Lexical Analysis
Lexical Analysis Steps
- The source code is looked at. Any unnecessary parts of it are removed. This would include comments and spaces. Keywords and symbols are then replaced with ‘tokens’. A token is a generic description of the type of symbol. For example, if you had a constant called 'months_in_year', this would be replaced by the token CONSTANT. If you had variables called 'speed' and 'distance' then these would be replaced with the token VARIABLE. If you had a keyword 'IF', this would get replaced with the selection token for 'IF'. If you had a maths operator such as ‘>’, this would get replaced with the token OPERATOR. By replacing symbols, variables, keywords and so on with generic tokens, you can turn a program into a set of 'patterns' of instructions. It is then a relatively easy job for the compiler in the syntax stage to check each pattern against the allowable ones. Tokens replace:
- A keyword like IF, FOR, PRINT, THEN and so on.

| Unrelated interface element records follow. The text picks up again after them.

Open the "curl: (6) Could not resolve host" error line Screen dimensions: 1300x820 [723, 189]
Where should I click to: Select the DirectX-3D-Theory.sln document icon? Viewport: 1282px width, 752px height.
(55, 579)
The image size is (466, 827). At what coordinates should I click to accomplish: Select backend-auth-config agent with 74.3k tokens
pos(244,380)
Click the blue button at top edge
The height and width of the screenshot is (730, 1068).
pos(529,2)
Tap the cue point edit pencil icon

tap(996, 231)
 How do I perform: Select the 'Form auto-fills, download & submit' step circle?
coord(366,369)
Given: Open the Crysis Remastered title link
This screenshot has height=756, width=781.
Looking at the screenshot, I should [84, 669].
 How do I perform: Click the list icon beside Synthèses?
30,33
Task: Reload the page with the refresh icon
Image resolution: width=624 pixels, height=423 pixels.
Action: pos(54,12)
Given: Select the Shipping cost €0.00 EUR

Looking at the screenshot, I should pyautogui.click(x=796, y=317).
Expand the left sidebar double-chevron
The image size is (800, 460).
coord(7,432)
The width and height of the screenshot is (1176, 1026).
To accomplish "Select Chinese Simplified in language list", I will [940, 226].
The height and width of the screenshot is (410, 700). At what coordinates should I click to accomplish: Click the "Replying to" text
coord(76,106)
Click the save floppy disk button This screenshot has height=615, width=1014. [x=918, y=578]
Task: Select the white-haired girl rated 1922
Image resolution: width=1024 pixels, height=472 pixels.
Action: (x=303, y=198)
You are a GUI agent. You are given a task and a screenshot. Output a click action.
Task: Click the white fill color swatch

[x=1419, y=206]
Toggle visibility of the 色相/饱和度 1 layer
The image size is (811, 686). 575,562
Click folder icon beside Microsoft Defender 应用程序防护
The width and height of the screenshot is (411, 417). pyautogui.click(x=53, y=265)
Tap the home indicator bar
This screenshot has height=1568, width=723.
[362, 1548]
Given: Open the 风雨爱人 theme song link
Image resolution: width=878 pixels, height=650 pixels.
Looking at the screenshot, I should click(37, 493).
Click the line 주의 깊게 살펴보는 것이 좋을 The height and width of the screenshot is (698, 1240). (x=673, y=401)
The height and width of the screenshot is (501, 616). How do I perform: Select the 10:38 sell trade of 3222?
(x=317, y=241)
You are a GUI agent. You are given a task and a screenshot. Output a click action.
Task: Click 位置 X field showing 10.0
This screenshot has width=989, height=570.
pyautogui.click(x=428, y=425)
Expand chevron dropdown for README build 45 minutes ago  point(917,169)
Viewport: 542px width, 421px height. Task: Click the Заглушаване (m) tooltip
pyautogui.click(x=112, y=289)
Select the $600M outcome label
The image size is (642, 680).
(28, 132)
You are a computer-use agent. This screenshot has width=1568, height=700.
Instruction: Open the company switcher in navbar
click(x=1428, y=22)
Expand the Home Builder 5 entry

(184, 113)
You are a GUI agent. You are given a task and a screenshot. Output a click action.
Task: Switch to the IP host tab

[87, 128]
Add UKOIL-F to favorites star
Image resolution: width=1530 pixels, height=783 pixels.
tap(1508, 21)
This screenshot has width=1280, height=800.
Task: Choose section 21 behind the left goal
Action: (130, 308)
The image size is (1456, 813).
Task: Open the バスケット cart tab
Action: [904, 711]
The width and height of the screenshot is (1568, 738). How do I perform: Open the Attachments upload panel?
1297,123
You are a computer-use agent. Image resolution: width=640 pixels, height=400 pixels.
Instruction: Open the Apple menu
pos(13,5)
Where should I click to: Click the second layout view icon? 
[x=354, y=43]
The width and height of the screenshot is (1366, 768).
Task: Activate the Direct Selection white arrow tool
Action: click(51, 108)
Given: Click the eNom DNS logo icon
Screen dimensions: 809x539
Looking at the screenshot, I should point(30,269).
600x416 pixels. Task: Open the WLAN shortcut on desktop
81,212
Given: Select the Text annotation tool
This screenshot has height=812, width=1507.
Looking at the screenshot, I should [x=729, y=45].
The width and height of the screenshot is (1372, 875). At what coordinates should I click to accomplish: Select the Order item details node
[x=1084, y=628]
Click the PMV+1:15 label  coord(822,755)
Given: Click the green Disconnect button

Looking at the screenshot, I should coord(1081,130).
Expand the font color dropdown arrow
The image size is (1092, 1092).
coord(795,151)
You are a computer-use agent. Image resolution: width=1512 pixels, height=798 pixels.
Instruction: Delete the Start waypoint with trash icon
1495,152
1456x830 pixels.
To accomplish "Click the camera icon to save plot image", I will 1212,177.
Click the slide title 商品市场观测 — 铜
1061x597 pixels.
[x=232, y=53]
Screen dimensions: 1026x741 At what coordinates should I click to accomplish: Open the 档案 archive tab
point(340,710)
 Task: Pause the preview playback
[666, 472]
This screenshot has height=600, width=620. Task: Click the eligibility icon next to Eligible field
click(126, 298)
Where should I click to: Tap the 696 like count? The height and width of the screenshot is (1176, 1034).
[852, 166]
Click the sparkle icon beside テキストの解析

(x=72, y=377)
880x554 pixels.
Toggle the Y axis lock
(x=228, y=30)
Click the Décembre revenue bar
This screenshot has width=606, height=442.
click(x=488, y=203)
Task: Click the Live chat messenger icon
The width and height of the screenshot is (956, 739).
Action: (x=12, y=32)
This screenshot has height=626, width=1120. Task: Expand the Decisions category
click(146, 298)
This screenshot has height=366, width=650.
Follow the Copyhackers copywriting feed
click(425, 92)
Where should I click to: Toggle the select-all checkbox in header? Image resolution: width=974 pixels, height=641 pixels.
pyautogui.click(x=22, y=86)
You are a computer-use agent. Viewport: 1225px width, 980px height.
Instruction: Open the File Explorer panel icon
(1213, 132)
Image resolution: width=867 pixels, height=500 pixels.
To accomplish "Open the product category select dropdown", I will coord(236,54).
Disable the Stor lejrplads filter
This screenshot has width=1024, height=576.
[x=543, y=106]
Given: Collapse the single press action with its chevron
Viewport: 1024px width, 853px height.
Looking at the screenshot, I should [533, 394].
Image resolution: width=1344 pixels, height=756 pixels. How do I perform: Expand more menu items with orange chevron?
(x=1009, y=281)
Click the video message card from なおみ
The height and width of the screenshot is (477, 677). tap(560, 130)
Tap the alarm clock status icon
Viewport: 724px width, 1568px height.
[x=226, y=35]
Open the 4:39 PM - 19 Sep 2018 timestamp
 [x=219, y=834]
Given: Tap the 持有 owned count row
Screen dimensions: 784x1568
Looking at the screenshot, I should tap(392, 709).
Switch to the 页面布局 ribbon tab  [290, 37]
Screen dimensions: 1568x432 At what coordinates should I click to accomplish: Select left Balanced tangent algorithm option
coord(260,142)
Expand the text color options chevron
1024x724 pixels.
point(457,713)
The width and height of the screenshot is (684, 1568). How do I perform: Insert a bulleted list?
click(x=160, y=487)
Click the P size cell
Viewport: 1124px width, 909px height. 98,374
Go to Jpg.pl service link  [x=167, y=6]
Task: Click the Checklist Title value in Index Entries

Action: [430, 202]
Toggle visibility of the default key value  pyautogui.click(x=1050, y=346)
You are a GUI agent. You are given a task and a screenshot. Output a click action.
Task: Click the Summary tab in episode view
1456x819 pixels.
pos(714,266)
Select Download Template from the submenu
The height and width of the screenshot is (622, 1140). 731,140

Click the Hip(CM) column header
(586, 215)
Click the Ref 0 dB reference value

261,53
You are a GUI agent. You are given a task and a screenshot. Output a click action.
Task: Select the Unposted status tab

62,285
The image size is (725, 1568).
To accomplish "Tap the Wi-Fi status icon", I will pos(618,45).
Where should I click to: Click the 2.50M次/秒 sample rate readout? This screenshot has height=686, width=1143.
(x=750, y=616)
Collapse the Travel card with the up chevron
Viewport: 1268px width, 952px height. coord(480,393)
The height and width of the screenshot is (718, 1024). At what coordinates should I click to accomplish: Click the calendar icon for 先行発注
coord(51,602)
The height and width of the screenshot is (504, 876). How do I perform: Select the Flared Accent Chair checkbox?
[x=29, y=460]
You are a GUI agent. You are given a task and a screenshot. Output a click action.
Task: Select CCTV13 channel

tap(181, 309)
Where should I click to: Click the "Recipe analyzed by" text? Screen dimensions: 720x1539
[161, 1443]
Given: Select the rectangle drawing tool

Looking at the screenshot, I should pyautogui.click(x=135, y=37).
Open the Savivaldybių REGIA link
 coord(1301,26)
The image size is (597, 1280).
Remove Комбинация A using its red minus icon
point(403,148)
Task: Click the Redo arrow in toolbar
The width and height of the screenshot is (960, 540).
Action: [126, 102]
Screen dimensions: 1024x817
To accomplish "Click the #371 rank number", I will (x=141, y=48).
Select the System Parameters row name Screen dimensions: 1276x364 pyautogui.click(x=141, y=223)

- A symbol that has got a fixed meaning, such as +, *.
- Numeric constants.
- User-defined variable names.
Example
- For example, if you had the following line in a program: IF x > 10 THEN this might be changed into this pattern of tokens:
- SELECTION/IF-VARIABLE-OPERATOR-CONSTANT-SELECTION/THEN
- Notice that the spaces have been removed and generic descriptions (tokens) have replaced keywords, variables, symbols and numeric constants.
- A look-up table is created. This stores the values of all constants used along with their data type.
- Variable names are also entered into the look-up table.
- Once you have lexically analysed your program, you end up with a string of tokens. This is passed to the syntax analysis stage.